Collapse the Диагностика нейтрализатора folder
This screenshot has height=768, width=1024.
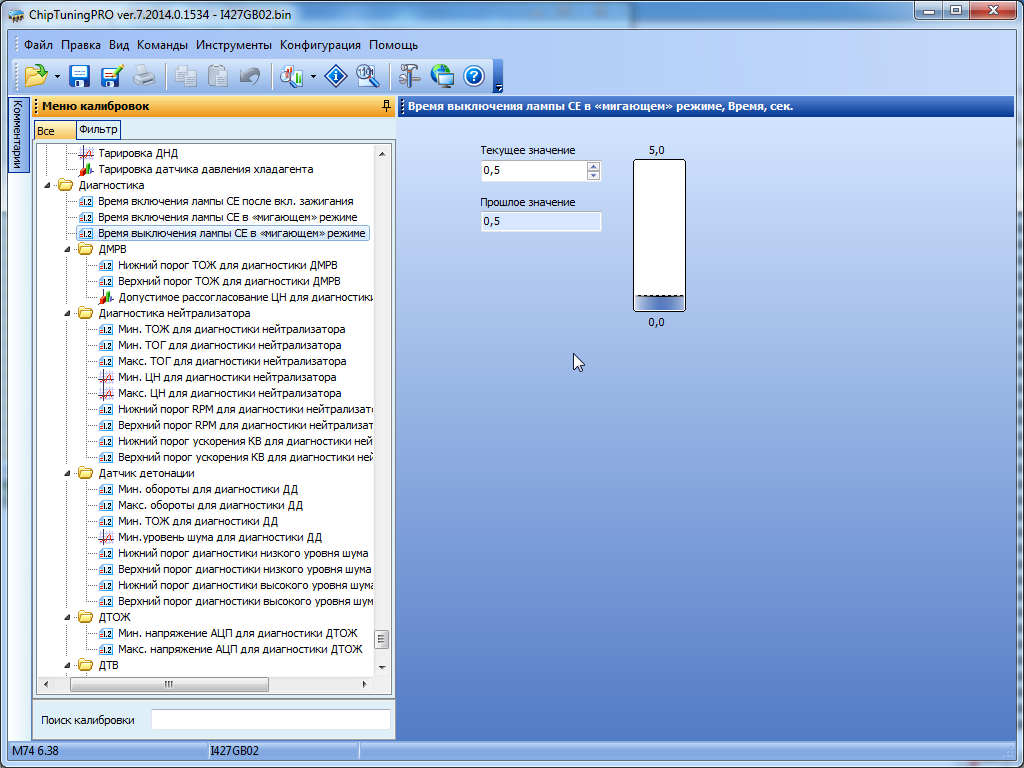click(68, 313)
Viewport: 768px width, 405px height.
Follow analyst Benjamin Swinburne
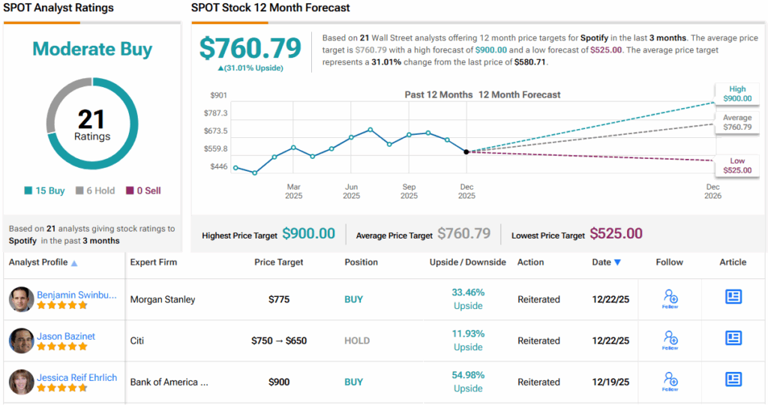[669, 298]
------------------------------------
**What to produce:**
With the pictures omitted, copy exactly the lines from the line that contains "Viewport: 768px width, 405px height." through the end of the material.

**Answer to this exercise:**
Viewport: 768px width, 405px height.
Follow analyst Benjamin Swinburne
[669, 298]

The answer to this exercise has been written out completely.